::: Listed records :::
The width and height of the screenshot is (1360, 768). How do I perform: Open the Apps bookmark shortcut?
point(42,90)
:::
::: Listed records :::
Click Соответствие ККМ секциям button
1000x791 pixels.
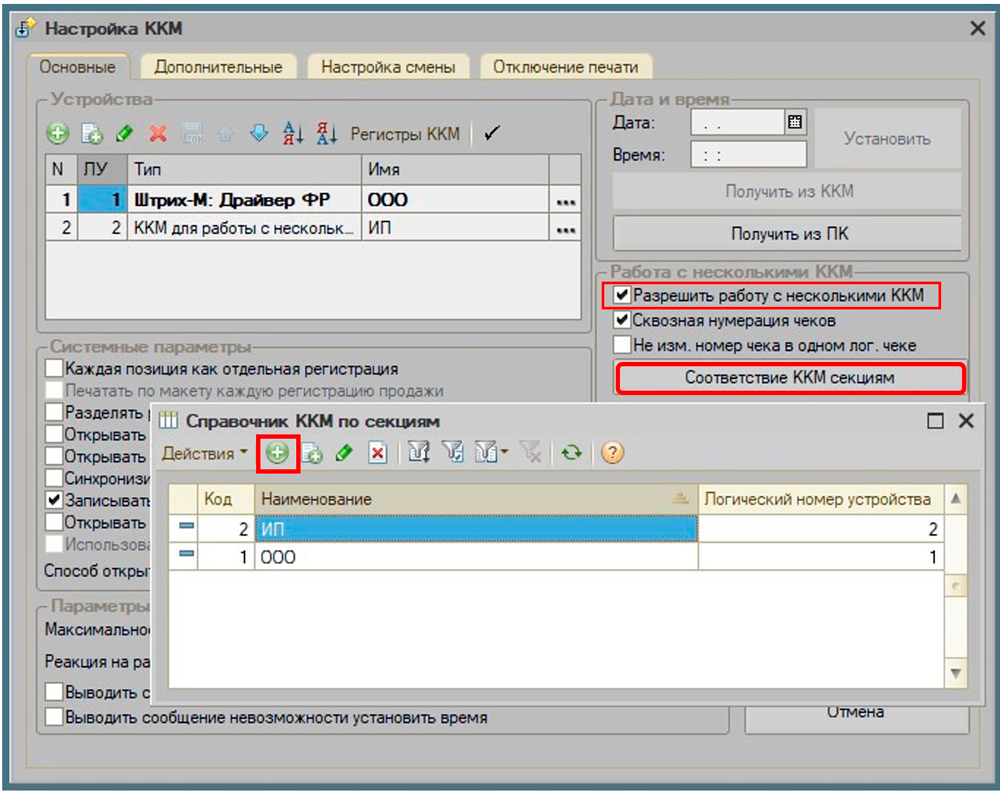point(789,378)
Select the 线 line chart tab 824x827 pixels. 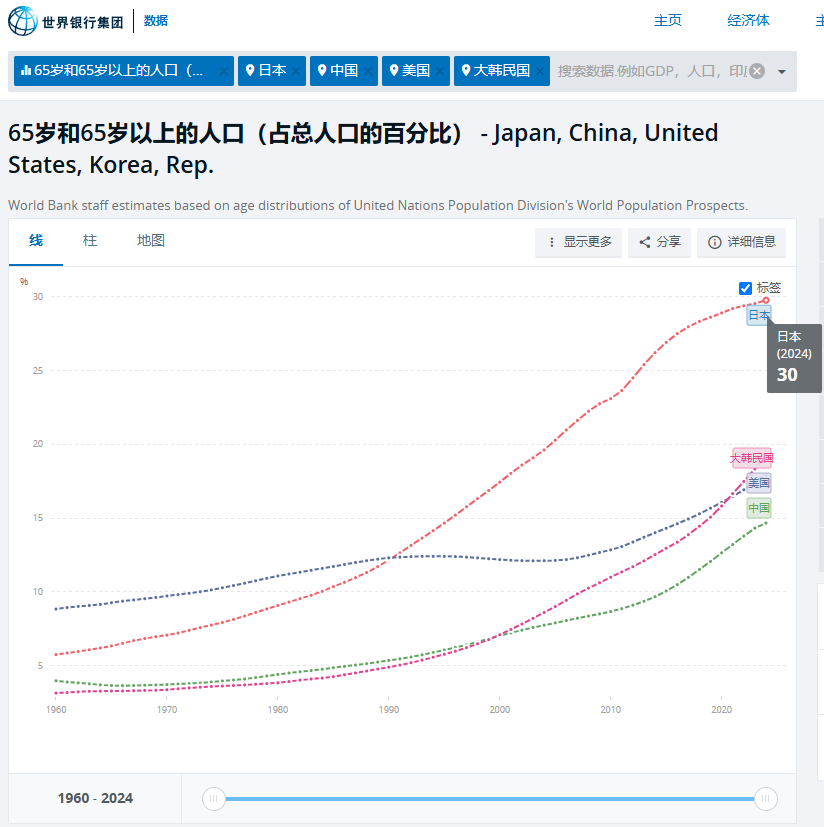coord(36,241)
:::
→ Task details:
Rewrite the rows from the line with "The width and" to the line with "point(42,90)", requests included. Rescale each coordinate in the answers by 1.1 and round it to a whole number, with halves rounded up, leaving all other numbers unchanged.

→ Solution:
The width and height of the screenshot is (1360, 768). How do I perform: Open the Apps bookmark shortcut?
point(46,99)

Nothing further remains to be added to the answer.